Insulin Resistance Exacerbates Hyperandrogenism and Hormonal Imbalance in Polycystic Ovary Syndrome: A Case-Control Study

Abstract

Background: Polycystic ovary syndrome (PCOS) is a prevalent endocrine disorder that is characterized by hyperandrogenism, ovarian dysfunction, and metabolic disturbances. Insulin resistance (IR), present in 50–70% of PCOS cases, exacerbates hormonal imbalances by stimulating ovarian androgen synthesis and suppressing sex hormone-binding globulin (SHBG). Objective: This study aimed to evaluate the role of insulin resistance in driving hyperandrogenism and hormonal dysregulation in PCOS patients compared with healthy controls. Methods: This case-control study included 60 women diagnosed with PCOS (Rotterdam criteria) and 30 age-matched healthy controls. Participants were recruited from a fertility center, excluding smokers, those with chronic conditions, and those taking medications affecting the outcomes. Fasting blood samples collected on menstrual cycle day 2 were analyzed for glucose, insulin, LH, FSH, and testosterone. Insulin resistance was assessed via HOMA-IR. Results: PCOS patients exhibited significantly higher BMI (p = 0.004), hirsutism (86.7% vs. 0%, p < 0.001), and menstrual irregularities (80% vs. 6.7%, p < 0.001) than controls.
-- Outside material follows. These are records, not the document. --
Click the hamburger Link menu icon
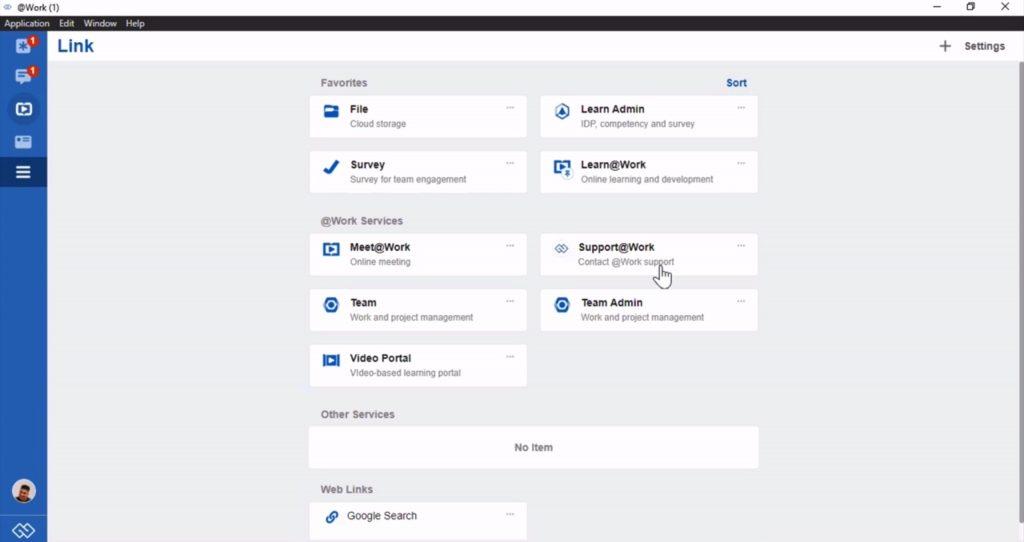(x=23, y=172)
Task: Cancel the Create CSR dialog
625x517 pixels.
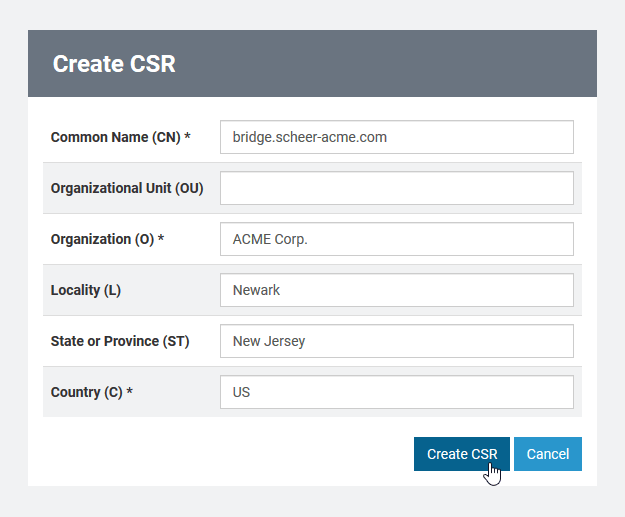Action: click(x=548, y=454)
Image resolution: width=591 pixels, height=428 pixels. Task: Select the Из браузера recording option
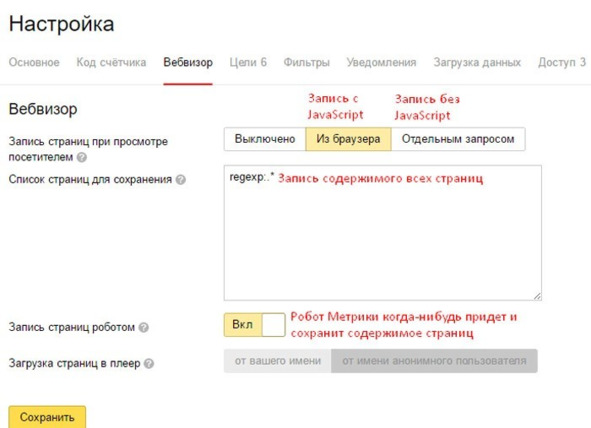(x=348, y=139)
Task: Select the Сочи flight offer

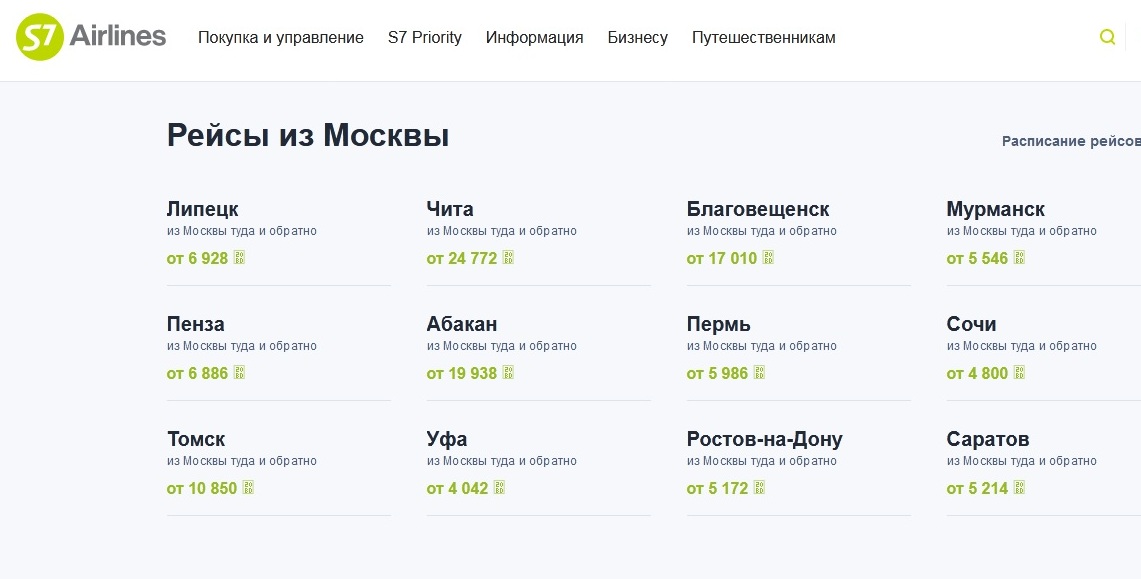Action: [972, 325]
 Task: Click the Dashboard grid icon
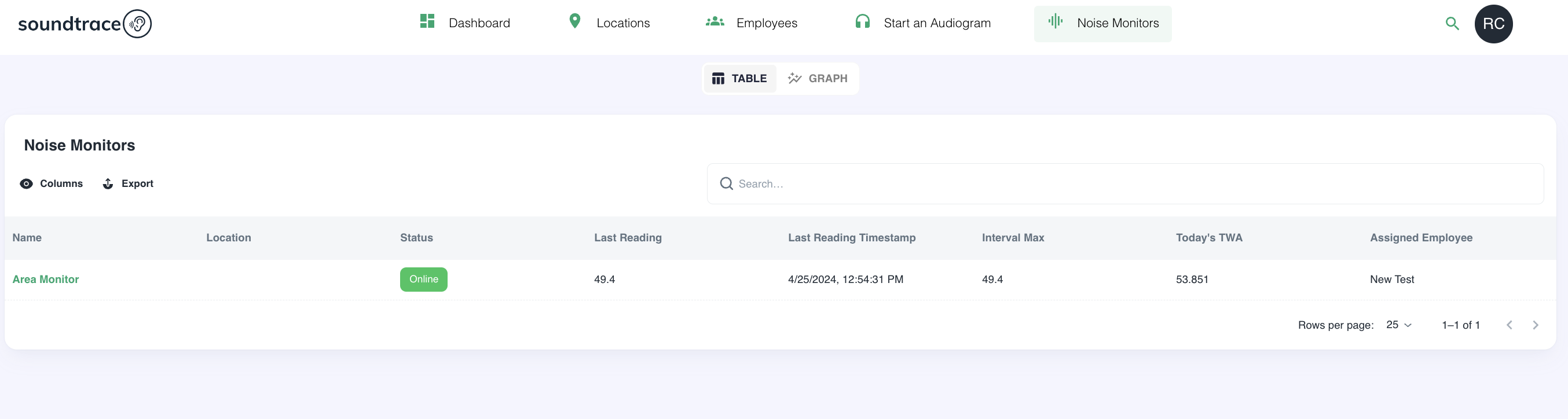coord(427,21)
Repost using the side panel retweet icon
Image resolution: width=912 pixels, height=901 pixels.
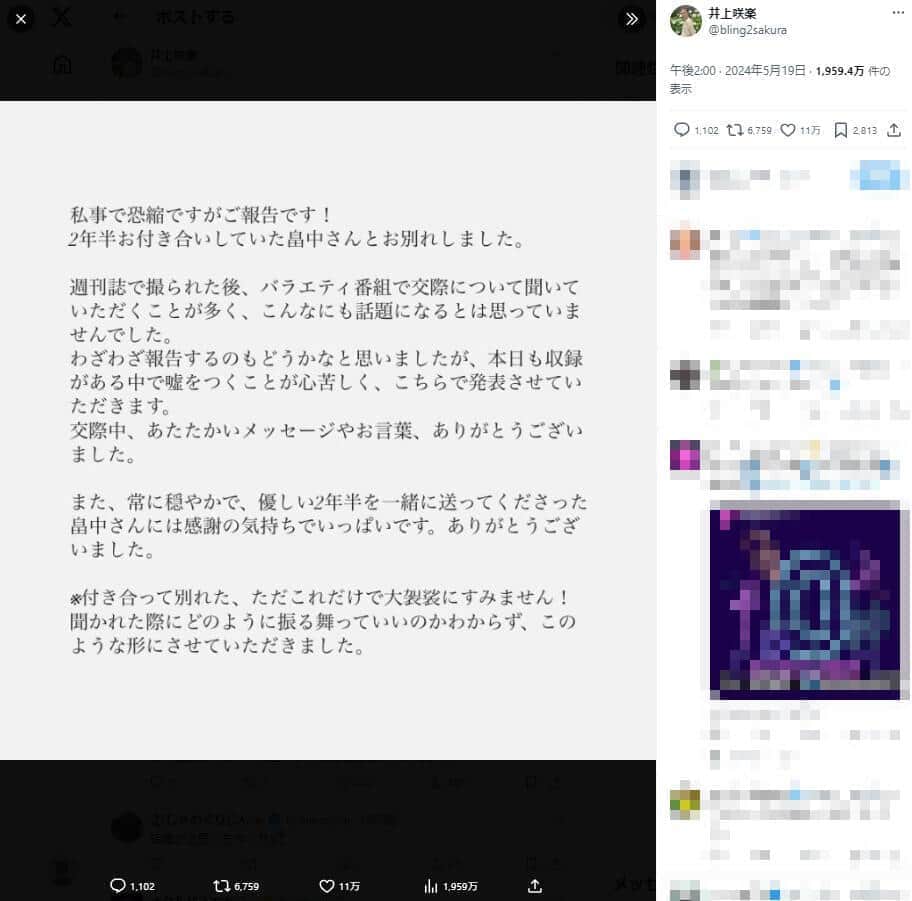732,129
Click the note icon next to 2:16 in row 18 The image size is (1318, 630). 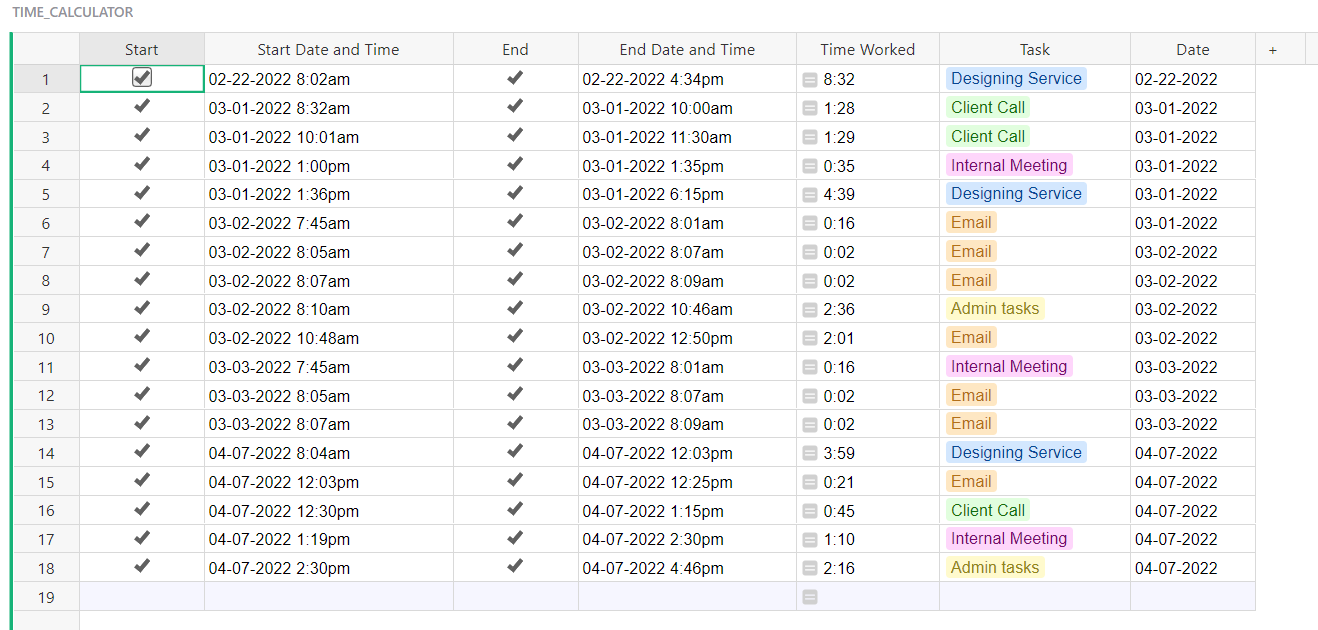point(808,568)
Metabolic parameters, including fasting glucose (104.32 ± 15.23 vs. 86.47 ± 7.08 mg/dL), insulin (14.91 ± 3.01 vs. 8.22 ± 2.47 µU/mL), and HOMA-IR (3.77 ± 1.01 vs. 1.74 ± 0.52), were elevated in PCOS (p < 0.001). Hormonal profiles showed increased LH (10.12 ± 1.84 vs. 4.21 ± 1.4 IU/mL), FSH (6.13 ± 1.48 vs. 4.23 ± 1.2 IU/mL), and testosterone (2.11 ± 0.86 vs. 0.73 ± 0.48 ng/mL) in PCOS (p < 0.001). Conclusion: Insulin resistance is a central driver of hyperandrogenism and hormonal dysregulation in PCOS, perpetuating metabolic and reproductive dysfunctions.